We don’t know the full facts. This was an incident that happened 20 years ago. Surely if the NSPCC, as someone suggested, got involved the daughter could end up having a criminal record for something she did at the age of 12. This could then bring on problems that might have her being separated from her own daughter.

nightowl Tue 03-Jan-23 22:43:16

Would opinions be different if it were a 12 year old boy who had sexually abused a 7 year old girl? I wonder.

25Avalon Tue 03-Jan-23 23:06:31

I was sexually assaulted by my 14 year old brother when I was 7 or 8. It stopped when I threatened to tell mum. I never did however as she thought the world of him then and would have been heartbroken. My dad would probably have killed him.

Your son waited until she had left before telling you. He probably didn’t want to break the family up. I never told a soul until recently when I went on one of the help lines. I did worry when brother’s children were 7 or 8. We are now estranged since he was the sole executor of my mother’s will and I dared to disagree with him. This was several years ago and I live 150 miles away.

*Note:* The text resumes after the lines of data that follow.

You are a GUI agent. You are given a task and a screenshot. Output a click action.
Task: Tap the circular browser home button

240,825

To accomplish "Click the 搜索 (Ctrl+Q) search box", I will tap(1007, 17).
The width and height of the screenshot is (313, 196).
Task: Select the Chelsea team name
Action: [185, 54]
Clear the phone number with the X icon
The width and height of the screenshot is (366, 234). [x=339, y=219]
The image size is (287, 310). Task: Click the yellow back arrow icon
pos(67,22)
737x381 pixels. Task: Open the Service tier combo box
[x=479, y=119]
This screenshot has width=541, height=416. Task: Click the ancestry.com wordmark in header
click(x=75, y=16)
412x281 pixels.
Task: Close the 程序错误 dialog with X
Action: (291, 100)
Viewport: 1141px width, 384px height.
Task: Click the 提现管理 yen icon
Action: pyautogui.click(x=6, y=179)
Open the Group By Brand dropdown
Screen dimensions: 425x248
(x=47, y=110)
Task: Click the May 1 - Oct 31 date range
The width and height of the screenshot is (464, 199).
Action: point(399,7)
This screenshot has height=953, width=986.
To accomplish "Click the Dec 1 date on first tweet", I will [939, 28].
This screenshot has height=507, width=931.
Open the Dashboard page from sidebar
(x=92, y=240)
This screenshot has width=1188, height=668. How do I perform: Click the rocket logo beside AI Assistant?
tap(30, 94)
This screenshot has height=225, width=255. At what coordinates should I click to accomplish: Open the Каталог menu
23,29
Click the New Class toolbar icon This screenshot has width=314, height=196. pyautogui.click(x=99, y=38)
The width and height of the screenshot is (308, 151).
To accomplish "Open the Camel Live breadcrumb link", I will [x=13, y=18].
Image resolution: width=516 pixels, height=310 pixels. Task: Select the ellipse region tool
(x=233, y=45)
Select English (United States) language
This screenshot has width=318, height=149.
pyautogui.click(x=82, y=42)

I often think of it as I expect your son does. Maybe he is worried for his sister’s children that she might abuse them. I read recently on a helpline that at the age of 12 or 14 children after experiment sexually with a younger sibling as part of becoming sexually aware at that age. Apparently they are unlikely to grow up to be a danger as in your DD’s case. I doubt that your son blames you but he is still living with what happened and it may well have affected his whole life. Perhaps you and he could get some counselling. Idk if it’s wise to confront your dd but again something counselling from one of the child abuse specialist might help.